Among the entries below, find the lines that hold the word "axis" and report them.

STORED DATA Start Marker

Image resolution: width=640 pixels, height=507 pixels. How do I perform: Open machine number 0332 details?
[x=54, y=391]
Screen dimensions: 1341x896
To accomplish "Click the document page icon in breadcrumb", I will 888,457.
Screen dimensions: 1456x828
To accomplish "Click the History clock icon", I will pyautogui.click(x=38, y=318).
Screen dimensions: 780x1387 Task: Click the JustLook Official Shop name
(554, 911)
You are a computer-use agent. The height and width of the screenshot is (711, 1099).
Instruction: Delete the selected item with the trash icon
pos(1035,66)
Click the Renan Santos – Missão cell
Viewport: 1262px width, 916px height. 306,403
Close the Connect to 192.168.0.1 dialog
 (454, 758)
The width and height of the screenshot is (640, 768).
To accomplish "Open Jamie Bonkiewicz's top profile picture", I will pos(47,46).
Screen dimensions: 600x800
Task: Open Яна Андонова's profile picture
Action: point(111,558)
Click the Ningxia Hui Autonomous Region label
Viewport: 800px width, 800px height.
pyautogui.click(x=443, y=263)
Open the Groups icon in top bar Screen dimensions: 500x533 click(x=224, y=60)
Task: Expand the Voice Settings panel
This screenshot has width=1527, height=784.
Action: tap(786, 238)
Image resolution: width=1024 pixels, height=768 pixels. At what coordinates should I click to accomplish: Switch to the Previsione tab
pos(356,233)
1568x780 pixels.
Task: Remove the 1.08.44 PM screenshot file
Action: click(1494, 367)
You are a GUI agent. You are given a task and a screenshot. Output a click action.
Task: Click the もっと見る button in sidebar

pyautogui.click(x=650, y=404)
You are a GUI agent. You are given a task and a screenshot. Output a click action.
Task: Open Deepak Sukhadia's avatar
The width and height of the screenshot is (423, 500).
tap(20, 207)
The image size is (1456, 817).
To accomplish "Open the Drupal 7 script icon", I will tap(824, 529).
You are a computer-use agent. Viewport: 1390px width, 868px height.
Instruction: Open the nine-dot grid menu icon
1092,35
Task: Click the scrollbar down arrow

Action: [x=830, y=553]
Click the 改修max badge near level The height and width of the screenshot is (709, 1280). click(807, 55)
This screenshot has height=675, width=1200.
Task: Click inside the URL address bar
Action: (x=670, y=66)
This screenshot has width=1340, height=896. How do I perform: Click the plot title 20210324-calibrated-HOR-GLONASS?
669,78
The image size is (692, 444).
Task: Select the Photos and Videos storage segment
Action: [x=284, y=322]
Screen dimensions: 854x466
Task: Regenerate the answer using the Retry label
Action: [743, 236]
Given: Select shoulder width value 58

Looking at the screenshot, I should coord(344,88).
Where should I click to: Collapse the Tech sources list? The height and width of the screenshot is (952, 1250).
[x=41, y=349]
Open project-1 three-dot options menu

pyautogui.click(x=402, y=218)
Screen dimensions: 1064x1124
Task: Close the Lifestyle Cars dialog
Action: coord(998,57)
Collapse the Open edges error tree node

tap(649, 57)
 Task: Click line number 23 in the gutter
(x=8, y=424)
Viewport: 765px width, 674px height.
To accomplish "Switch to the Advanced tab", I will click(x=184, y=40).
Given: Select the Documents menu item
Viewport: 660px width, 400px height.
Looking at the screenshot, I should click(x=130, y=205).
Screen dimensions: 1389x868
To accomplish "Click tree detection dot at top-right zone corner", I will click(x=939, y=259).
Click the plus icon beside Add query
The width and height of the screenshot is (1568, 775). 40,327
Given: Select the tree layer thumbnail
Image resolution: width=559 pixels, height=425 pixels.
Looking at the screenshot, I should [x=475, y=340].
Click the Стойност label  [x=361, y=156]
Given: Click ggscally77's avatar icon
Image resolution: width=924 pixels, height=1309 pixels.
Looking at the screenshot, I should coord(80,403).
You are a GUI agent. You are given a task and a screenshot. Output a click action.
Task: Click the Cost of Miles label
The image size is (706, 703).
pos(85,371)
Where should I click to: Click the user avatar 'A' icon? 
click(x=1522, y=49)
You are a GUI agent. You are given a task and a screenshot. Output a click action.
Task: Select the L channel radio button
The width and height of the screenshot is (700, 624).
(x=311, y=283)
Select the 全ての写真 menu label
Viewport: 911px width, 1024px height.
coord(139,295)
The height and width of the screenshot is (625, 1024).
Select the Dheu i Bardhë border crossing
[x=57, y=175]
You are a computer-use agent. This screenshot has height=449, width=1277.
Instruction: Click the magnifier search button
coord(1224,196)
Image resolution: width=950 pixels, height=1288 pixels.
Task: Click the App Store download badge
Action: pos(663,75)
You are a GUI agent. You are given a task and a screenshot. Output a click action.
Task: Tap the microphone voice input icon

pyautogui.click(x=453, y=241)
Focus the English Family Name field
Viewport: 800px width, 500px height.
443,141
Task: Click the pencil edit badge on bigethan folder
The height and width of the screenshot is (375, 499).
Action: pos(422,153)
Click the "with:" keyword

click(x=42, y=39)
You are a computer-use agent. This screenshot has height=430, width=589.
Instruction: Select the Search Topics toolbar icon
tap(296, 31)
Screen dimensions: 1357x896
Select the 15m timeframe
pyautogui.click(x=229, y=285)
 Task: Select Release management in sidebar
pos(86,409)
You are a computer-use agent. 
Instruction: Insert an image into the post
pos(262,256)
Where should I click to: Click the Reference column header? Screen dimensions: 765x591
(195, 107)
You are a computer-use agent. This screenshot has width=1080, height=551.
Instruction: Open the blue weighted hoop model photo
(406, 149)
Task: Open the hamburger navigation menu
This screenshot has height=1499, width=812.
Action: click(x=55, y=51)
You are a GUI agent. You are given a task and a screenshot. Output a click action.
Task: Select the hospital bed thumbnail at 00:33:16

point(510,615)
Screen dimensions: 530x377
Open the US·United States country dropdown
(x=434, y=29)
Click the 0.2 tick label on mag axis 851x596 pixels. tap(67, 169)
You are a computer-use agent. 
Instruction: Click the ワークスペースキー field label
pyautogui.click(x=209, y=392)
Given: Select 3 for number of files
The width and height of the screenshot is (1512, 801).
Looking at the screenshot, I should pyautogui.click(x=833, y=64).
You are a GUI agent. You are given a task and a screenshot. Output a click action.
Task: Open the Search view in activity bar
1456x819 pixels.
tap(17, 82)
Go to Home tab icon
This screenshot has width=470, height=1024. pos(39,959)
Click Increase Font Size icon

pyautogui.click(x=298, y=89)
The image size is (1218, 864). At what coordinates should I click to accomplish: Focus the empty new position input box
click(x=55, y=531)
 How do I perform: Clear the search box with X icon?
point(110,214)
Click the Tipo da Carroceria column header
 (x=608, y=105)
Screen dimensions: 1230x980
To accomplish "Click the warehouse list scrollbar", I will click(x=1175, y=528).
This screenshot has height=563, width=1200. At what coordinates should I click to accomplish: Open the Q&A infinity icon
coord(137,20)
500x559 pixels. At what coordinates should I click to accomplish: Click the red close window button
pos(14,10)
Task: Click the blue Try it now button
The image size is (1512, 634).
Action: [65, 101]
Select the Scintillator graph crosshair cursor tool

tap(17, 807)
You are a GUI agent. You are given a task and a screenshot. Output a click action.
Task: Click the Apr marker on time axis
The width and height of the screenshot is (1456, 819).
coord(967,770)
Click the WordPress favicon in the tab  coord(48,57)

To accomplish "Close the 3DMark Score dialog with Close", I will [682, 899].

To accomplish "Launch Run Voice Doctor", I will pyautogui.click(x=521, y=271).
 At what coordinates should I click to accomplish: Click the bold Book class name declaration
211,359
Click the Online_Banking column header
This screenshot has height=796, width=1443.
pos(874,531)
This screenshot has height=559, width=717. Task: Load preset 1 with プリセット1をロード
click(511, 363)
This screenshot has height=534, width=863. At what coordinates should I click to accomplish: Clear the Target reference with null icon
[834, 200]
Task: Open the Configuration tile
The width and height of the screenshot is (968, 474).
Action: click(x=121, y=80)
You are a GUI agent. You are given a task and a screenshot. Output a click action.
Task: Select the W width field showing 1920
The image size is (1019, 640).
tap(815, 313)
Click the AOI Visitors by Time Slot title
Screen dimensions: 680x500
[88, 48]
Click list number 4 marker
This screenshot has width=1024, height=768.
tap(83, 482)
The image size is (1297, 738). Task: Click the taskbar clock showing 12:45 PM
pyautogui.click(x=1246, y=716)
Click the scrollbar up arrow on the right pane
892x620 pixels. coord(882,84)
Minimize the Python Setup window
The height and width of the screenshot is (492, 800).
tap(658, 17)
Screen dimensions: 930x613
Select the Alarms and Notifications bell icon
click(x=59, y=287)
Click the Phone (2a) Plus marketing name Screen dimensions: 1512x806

STORED DATA End Marker

▶ RESPONSE TO THIS TASK:
Click the 0.2 tick label on mag axis 851x596 pixels. tap(67, 169)
Task: Click the Apr marker on time axis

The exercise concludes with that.